§ **WORK REQUEST**:
In the listing below, how many lines carry the word "this"? Reply with only the number.
Top of PROVIDED INFORMATION
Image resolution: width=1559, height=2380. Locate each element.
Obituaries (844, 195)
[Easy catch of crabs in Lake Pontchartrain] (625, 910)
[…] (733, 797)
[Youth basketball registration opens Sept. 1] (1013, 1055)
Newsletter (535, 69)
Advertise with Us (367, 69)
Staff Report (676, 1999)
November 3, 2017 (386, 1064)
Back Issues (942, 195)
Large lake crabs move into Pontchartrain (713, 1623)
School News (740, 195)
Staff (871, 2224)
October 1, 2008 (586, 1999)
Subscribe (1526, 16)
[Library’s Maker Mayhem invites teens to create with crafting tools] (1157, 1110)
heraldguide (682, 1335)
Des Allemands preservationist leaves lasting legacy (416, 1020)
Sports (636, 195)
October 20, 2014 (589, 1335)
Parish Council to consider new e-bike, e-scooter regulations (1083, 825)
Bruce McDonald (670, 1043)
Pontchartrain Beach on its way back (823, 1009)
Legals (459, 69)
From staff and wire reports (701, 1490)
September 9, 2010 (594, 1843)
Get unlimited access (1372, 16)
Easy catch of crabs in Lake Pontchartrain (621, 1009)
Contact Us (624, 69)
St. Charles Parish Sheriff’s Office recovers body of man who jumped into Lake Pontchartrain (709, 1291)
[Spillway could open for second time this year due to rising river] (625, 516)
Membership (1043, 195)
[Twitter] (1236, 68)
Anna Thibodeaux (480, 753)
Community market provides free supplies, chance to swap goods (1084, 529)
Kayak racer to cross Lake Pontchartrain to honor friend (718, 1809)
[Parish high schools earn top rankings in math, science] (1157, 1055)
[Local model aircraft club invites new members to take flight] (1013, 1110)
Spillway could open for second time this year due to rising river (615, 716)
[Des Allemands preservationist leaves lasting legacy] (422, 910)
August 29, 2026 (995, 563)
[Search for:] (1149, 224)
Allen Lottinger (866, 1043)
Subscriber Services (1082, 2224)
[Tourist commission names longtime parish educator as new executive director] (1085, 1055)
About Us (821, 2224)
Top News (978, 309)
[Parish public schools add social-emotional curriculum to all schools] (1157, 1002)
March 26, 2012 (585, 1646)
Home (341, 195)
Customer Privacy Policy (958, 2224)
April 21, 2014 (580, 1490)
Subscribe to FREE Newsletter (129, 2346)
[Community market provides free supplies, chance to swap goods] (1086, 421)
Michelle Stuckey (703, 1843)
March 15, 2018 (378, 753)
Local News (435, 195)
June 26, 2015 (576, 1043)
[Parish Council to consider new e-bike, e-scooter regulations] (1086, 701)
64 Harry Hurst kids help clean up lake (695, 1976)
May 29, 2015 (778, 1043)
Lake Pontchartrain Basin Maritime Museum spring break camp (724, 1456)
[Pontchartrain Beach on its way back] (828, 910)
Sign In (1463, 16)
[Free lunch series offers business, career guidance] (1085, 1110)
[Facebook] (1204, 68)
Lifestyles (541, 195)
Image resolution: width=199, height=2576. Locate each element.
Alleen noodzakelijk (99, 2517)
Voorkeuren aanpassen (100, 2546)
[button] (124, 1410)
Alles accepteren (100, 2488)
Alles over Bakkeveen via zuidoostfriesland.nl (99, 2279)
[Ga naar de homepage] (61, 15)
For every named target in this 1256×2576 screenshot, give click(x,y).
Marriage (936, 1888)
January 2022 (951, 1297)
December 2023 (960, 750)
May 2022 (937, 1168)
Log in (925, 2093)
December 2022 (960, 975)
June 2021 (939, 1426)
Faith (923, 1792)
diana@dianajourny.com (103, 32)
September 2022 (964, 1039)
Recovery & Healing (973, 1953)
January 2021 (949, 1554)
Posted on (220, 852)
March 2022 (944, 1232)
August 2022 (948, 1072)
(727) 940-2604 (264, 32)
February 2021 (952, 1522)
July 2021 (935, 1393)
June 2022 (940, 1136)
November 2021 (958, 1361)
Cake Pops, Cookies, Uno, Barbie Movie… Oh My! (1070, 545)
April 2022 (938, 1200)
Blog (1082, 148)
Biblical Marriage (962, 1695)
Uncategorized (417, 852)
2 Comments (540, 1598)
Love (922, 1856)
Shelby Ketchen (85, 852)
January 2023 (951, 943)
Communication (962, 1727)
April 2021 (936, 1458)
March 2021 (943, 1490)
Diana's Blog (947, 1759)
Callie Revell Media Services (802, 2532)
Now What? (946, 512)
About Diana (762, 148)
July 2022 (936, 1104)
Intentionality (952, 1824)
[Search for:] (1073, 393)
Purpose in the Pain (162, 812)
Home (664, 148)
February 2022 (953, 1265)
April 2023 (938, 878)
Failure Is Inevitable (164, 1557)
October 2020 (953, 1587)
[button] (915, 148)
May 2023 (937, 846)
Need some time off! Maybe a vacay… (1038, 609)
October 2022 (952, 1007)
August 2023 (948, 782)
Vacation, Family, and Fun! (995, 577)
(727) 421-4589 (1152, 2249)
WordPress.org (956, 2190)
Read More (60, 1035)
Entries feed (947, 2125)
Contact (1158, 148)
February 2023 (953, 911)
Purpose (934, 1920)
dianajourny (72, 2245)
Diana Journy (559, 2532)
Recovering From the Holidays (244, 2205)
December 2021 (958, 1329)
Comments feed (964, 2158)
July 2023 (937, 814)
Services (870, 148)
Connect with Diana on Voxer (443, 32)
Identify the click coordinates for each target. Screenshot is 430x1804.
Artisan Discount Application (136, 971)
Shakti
Bottom of PROVIDED INFORMATION
§ **EXPECTED OUTPUT**:
3